Take the following example, which is from an article by Bjarne Stroustrup that I learned about from Yakk a while back on these forums. Suppose I have a C++ vector and a C++ list. To each, I perform the following operation. First, I generate a bunch of random numbers, finding the place in the sequence that it should go in sorted order and inserting the number there. This has to be a linear scan for the list, so to make it fair I do a linear scan of the vector as well rather than a binary search. In the same order I generated the numbers, I then go and remove them from the list, again doing a linear scan to find the appropriate place and then removing.
In both cases, the "find the right place" is linear in the current size of the sequence. For the vector, the "insert/delete" operation is linear in the size of the sequence. For the list, the insert/delete operation is constant.

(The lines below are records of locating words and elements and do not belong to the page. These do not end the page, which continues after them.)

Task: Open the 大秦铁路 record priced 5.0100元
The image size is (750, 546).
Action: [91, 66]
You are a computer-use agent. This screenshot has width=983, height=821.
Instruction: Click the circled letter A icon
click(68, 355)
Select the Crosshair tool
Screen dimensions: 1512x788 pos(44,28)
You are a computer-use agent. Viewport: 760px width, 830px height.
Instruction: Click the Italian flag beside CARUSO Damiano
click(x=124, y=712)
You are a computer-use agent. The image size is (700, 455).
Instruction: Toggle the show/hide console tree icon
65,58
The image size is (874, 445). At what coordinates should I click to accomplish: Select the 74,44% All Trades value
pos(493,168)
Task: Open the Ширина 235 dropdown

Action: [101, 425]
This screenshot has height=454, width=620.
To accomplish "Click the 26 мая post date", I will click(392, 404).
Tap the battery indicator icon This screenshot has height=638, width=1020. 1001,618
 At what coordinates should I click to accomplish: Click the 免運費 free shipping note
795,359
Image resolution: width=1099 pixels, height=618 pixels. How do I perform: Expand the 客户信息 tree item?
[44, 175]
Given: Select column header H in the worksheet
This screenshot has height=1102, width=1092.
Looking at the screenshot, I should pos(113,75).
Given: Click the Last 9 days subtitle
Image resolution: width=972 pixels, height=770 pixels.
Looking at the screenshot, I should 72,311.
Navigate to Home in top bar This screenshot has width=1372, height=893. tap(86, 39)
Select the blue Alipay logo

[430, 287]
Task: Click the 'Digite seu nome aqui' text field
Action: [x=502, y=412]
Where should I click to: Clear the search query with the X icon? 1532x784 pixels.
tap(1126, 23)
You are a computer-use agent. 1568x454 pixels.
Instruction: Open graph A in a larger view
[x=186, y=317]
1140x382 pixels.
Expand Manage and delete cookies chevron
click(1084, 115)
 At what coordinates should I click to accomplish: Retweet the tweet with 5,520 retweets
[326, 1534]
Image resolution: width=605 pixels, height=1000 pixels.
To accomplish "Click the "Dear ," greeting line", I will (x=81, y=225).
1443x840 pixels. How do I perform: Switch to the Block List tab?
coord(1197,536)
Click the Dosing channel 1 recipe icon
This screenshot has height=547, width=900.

So, the question is: at around what number of elements do you expect that the additional time spent for the linear insert/delete in the vector will cause the vector to fall behind in performance relative to the list? Answer in the spoiler.
Said another way: replacing the O(n) insert/replace operation with a O(1) insert/replace operation will never pay off.
Why is this? How can it be? And the answer is that looking at just the insert/replace operation is the wrong granularity, because that's not what was being timed. The entire operation was being timed, and that is the same complexity (O(n2)) in both cases.
And when we replaced the vector with the list, the decrease of time spent doing insert/delete was more than offset by a linear increase in time elsewhere.
(I should also say that I carried out this test myself, using a few different configurations. My results agree with Stroustrup's, and seem to be pretty robust to changes in the exact process, including changes that cause all nodes in the list to be allocated in sorted order.)